### EXERCISE TASKS
**1.** Return, copied exactly from the piezo thread, the part that opens with the words containing "Is this normal?" and closes with "from the circuit.".
**2.** Answer these questions from the piezo thread:
(a) What does the thread say to think of the piezo as?
(b) What does the thread say might explain the momentary positive blip at the end of the flat period?
(c) In the final post, what does the poster say the concern is really about?
**3.** Extend the forum thread about the piezo circuit, picking up after its last post.

### SOURCE TEXT
The easy part first - think of the piezo as a capacitor - you need to drive current in and draw current out to charge/discharge it. The circuit with the transistor will only charge the piezo, so beyond the first, switch-on pulse the piezo remains charged and nothing much happens.

The waveform: I think what is happening is that the rising edge of the signal driving the base is being capacitively coupled to the collector - hence the spike/overshoot. The level is then maintained, from the drive signal by the forward biased base-collector junction - remember the transistor is also conducting. I don't know what happens at the end of the flat period - where there is a momentary positive blip - you are possibly seeing the forward-recovery characteristic of the B-C diode. When the drive signal is low, the transistor turns off and what remains of the charge can be seen discharging through the oscilloscope input impedance.

[madires]

There's an informative recent thread about piezo buzzers at https://www.eevblog.com/forum/microcontrollers/a-piezo-buzzer-that-affect-the-mcu-behaviour/.

[chipwitch]

Tricky!
The easy part first - think of the piezo as a capacitor - you need to drive current in and draw current out to charge/discharge it. The circuit with the transistor will only charge the piezo, so beyond the first, switch-on pulse the piezo remains charged and nothing much happens.

The waveform: I think what is happening is that the rising edge of the signal driving the base is being capacitively coupled to the collector - hence the spike/overshoot. The level is then maintained, from the drive signal by the forward biased base-collector junction - remember the transistor is also conducting. I don't know what happens at the end of the flat period - where there is a momentary positive blip - you are possibly seeing the forward-recovery characteristic of the B-C diode. When the drive signal is low, the transistor turns off and what remains of the charge can be seen discharging through the oscilloscope input impedance.

Is this normal?

[chipwitch]

There's an informative recent thread about piezo buzzers at https://www.eevblog.com/forum/microcontrollers/a-piezo-buzzer-that-affect-the-mcu-behaviour/.

Thanks, but it isn't really about the piezo.  It's about the waveform with the piezo removed from the circuit.

### DATA PROVIDED
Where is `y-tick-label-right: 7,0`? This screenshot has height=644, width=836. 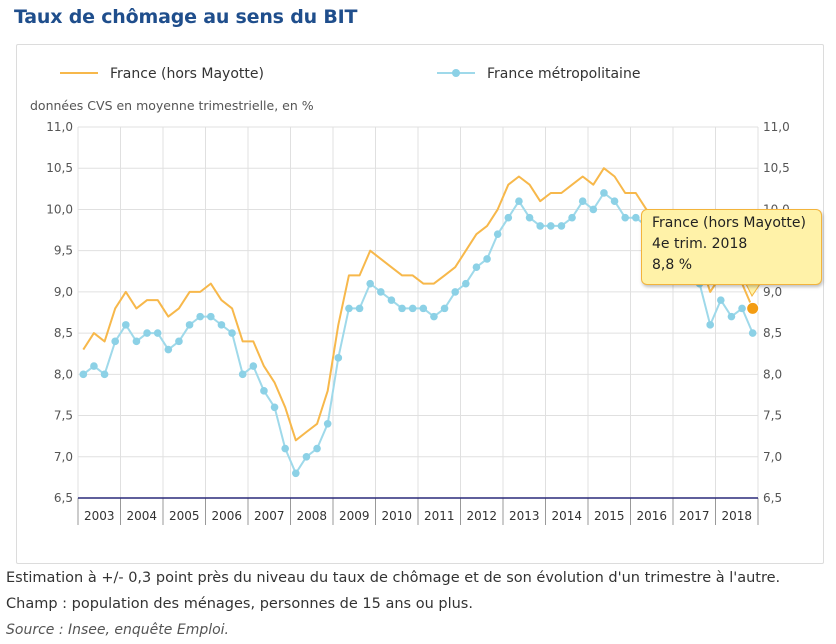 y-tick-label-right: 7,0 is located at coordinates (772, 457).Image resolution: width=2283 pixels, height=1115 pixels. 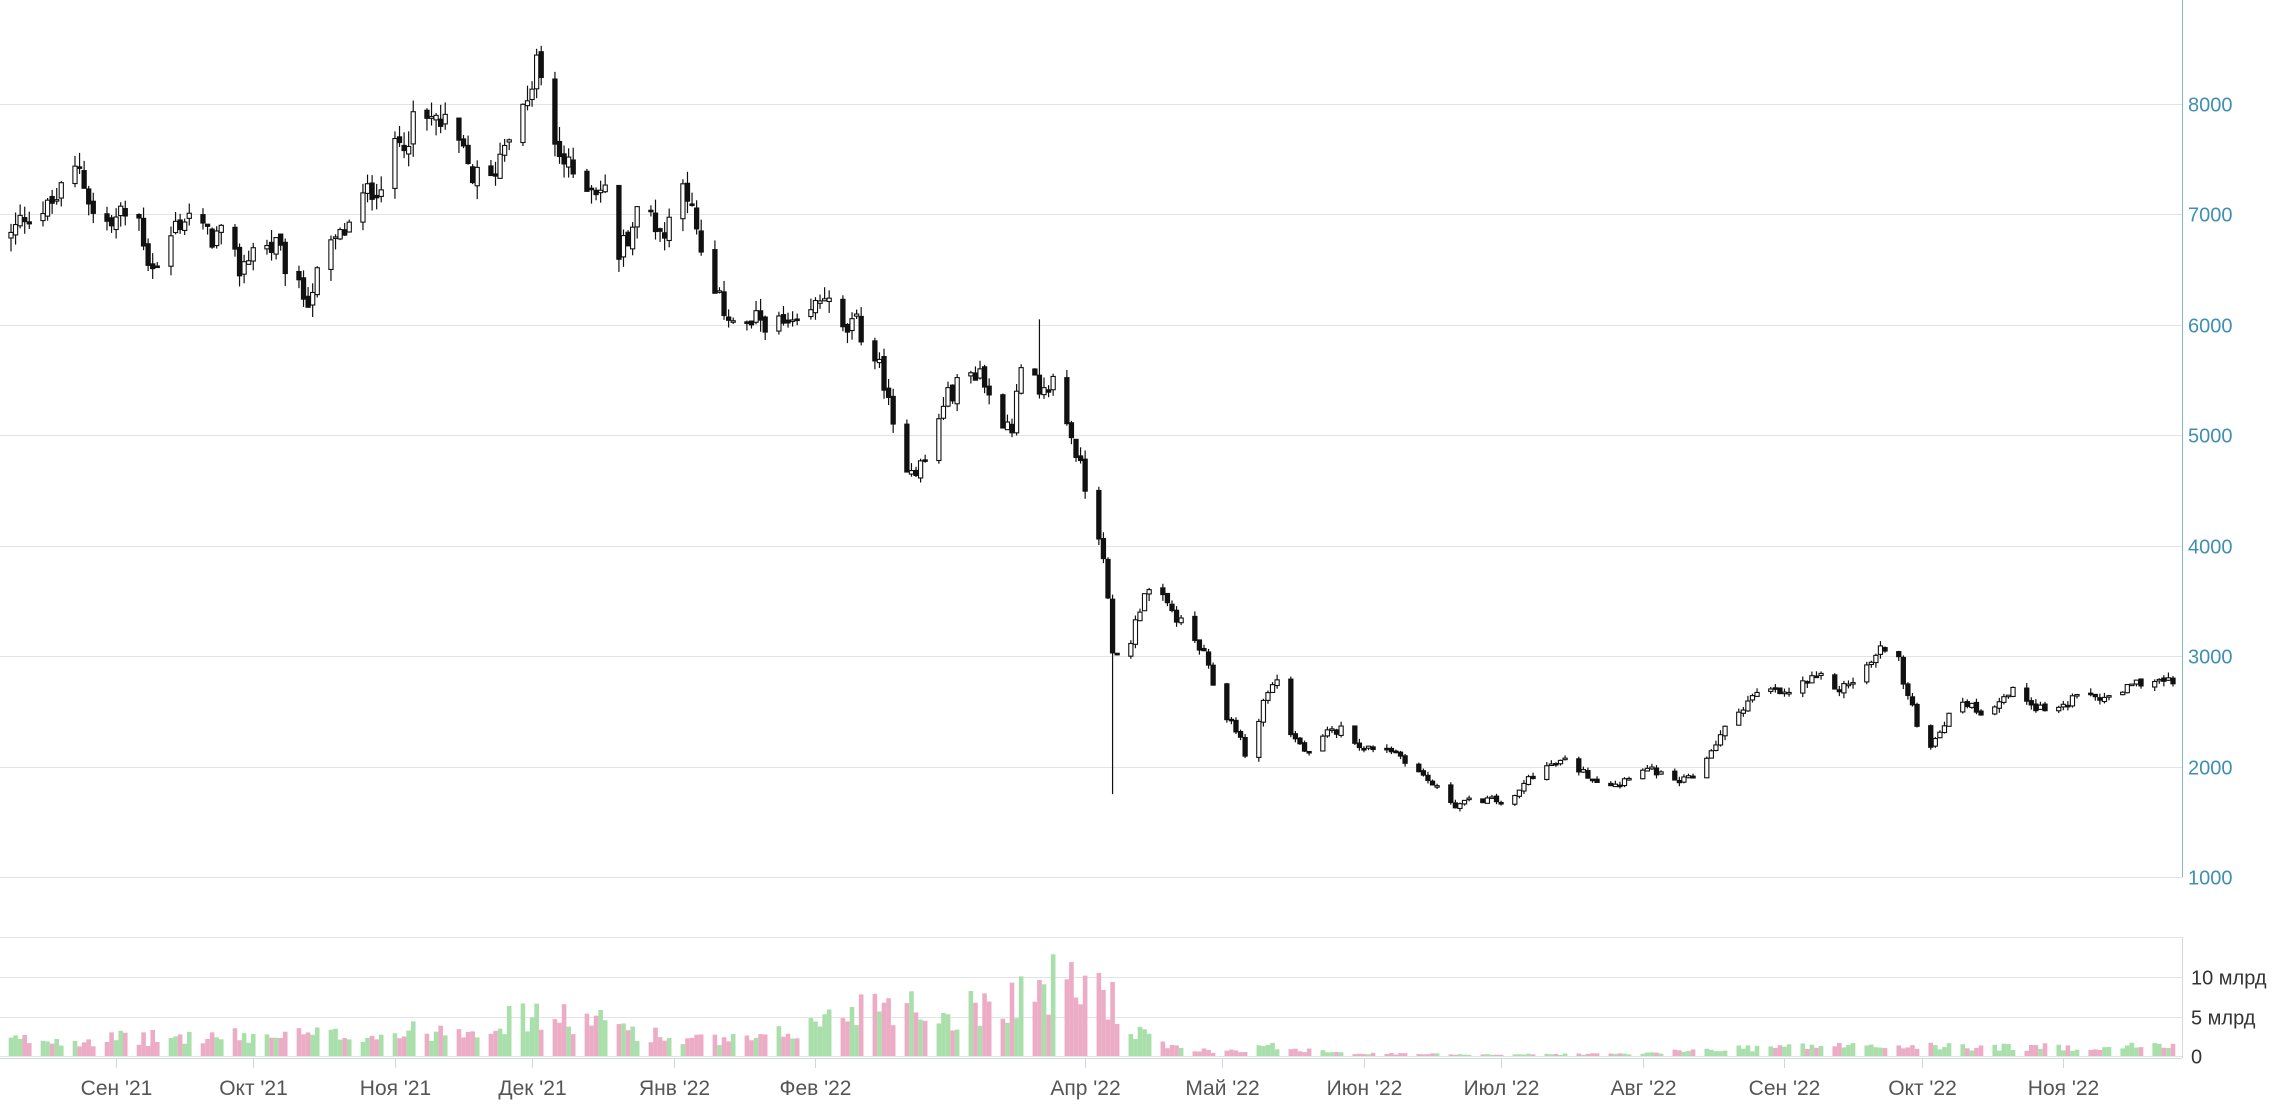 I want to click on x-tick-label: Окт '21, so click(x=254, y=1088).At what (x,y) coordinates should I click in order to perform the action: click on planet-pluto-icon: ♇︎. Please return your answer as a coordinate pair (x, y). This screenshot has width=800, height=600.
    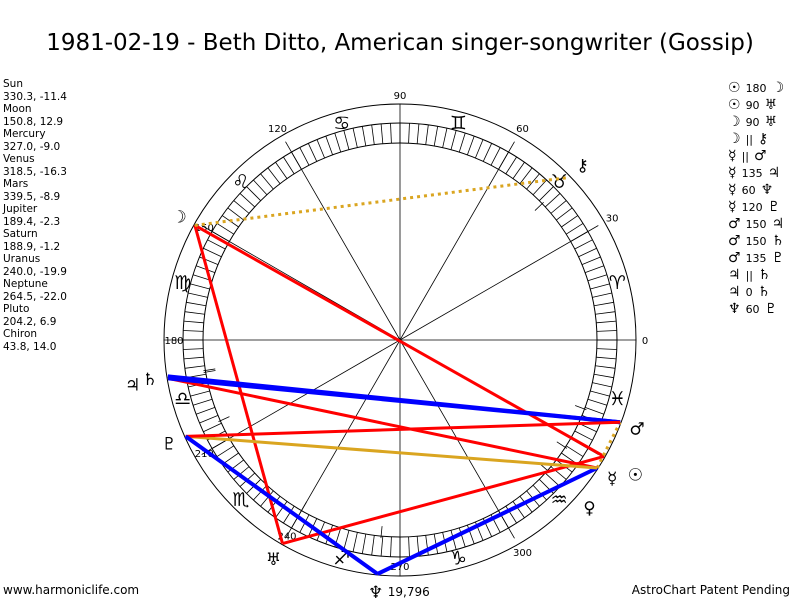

### ANSWER LIST
**1.**
Is this normal?

[chipwitch]

There's an informative recent thread about piezo buzzers at https://www.eevblog.com/forum/microcontrollers/a-piezo-buzzer-that-affect-the-mcu-behaviour/.

Thanks, but it isn't really about the piezo.  It's about the waveform with the piezo removed from the circuit.

**2.**
(a) A capacitor.
(b) Possibly the forward-recovery characteristic of the B-C diode.
(c) The waveform with the piezo removed from the circuit.

**3.**
[chipwitch]

Andy, I can't say I understand all of what you said about the waveform, but it made me think about how I might be able to discharge a capacitance.  It may be wrong thinking, but I decided to throw a 10k resistor in the circuit between the battery and the collector.  That smoothed out the wave to a nice square, the way it ought to be.  I then paralleled the piezo with it and got a faint sound.  I removed the 10k and connected the battery direct to my 100 ohm resistor (90 mA).  Not efficient, but it works.  So, I'm guessing this means you were right.  Without a load on the collector, the signal was picking up the effects of the transistor's internal capacitance.  If that's the case... it's pretty cool.  I've read about the internal capacitance of various components, but this kind of puts a face to it.

[Andy Watson]

Is this normal?

? I don't think it is abnormal! It might be instructive to display the signal at the base simultaneously with the collector waveform. I think my explanation fits reasonably well except for the source of the excess charge when the drive turns off - there does appear to be a lot of it.

[hlavac]

Hmmm. The flat part might be due to the difference in voltage drop between the Base-Emitor and Base-Collector diodes due to higher current in Base-Emitor one? They are both forward biased when the square wave goes high, but base-collector one gets almost no current so collector gets ~0.25V higher than emitor...

The diagonal part may be some sort of scope probe effect (looks like some more or less constant bias current discharging the collector/probe capacitance...)